## 本文:
★ ★ ★ ★ ★

エッセイ

 

  比較できないものを比較する:日本とバルカン諸国

エカテリナ・ニコヴァ
(ブルガリア科学アカデミー バルカン問題研究所/センター 1999年度外国人研究員)

 比較研究に携わる者なら、リンゴとミカンを比較してはならないこと、リンゴと大根ならなおさらであることを知っている。にもかかわらず、日本に到着してからずっと、わたしはこの遠く隔たった二つの土地を並べて、両者のきわだった違いと類似を見つけるというゲームを半ばまじめに始めた。
 わたしの第一印象はほとんどショックに近いものであった。第五次ユーゴスラヴィア戦争のさなかに、騒々しく、神経過敏で、破産状態にあり、自暴自棄になっていたバルカンから来た者にとって、日本は安全で、落ち着いていて、静かで、別世界に感じられた。この安全という感覚から、ここではすべてがうまくいっていて、すべてがしかるべく迅速に処理されていると感じることになる。
 孤立している日本列島と、世界でも最もせわしい十字路の一つに位置する欧州の小さな半島、この両者ほど違っているものはありえようか(もっとも両者はその面積と人口では奇妙なほど似ているのだが)。バルカン諸国の国民、人種類型、宗教、文化のモザイク状の多様性と比較すると、均質で堅く結び付いている日本国民ほど対照的なものはあるのだろうか。

★ ★ ★ ★ ★

## 記述課題:
**a)** 日本とバルカン諸国のエッセイから、「比較できないものを比較する:日本とバルカン諸国」以降「れていると感じることになる。」までを、両端の語句も含めてそのまま書き写すこと。
**b)** 日本とバルカン諸国のエッセイを、最後の文の次から書き継ぐこと。
これらの行は、本文とは別の出典から取ったものである。

## 提供データ:
★ ★ ★ ★ ★

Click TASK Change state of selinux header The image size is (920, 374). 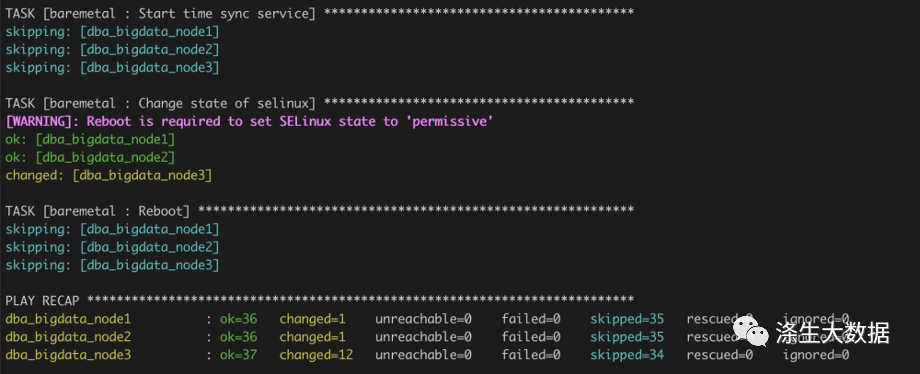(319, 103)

★ ★ ★ ★ ★

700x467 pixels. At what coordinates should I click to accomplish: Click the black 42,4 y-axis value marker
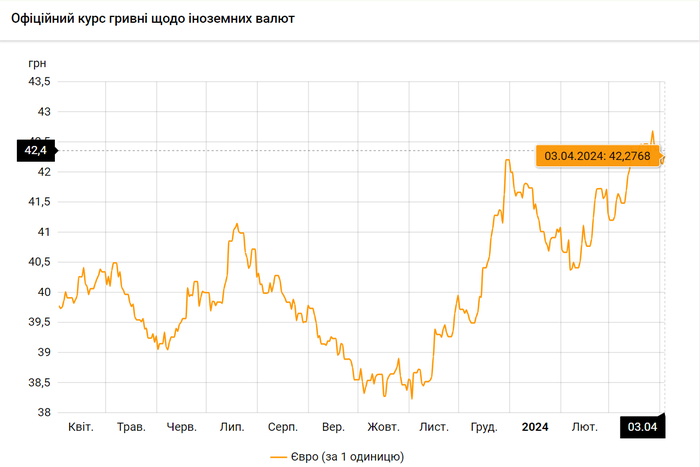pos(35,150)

★ ★ ★ ★ ★

## 練習の解答:
**a)**
比較できないものを比較する:日本とバルカン諸国

エカテリナ・ニコヴァ
(ブルガリア科学アカデミー バルカン問題研究所/センター 1999年度外国人研究員)

 比較研究に携わる者なら、リンゴとミカンを比較してはならないこと、リンゴと大根ならなおさらであることを知っている。にもかかわらず、日本に到着してからずっと、わたしはこの遠く隔たった二つの土地を並べて、両者のきわだった違いと類似を見つけるというゲームを半ばまじめに始めた。
 わたしの第一印象はほとんどショックに近いものであった。第五次ユーゴスラヴィア戦争のさなかに、騒々しく、神経過敏で、破産状態にあり、自暴自棄になっていたバルカンから来た者にとって、日本は安全で、落ち着いていて、静かで、別世界に感じられた。この安全という感覚から、ここではすべてがうまくいっていて、すべてがしかるべく迅速に処理されていると感じることになる。

**b)**
 景観、色彩、特に山々は祖国のそれと大いに異なっている。少し時間がたつと、わたしは日本文化の簡素な洗練性に感銘させられた。それは、多彩でけばけばしいバルカンのフォークロアや芸術とは対極をなすものである。
 人々の違いは最大のショックだった。来日前に、友人のひとりは、日本では自慢をしたり文句をいったりしないようにと警告してくれた。わたしは独り言をいった。神よ。それ以外にわたしが話すことなどあろうか。彼は正しかった。遠慮深く、しばしば無口で、控えめで、恥ずかしがりの日本人は、おしゃべりで、過剰に感情的で、ジェスチャーたっぷりで、猛々しいほど論争好きで、芝居じみたふるまいのバルカンの人々とは、かくも異なっている。人間関係から国際問題にいたる日本人の慎み深さは、バルカンの人々の夜郎自大、すなわち、自分たちの崇高な過去、比類無き特質、文明への偉大な貢献、いうにおよばずその世界政治に占める運命的な中心的位置を言い張るのとは対照的であると気づいた。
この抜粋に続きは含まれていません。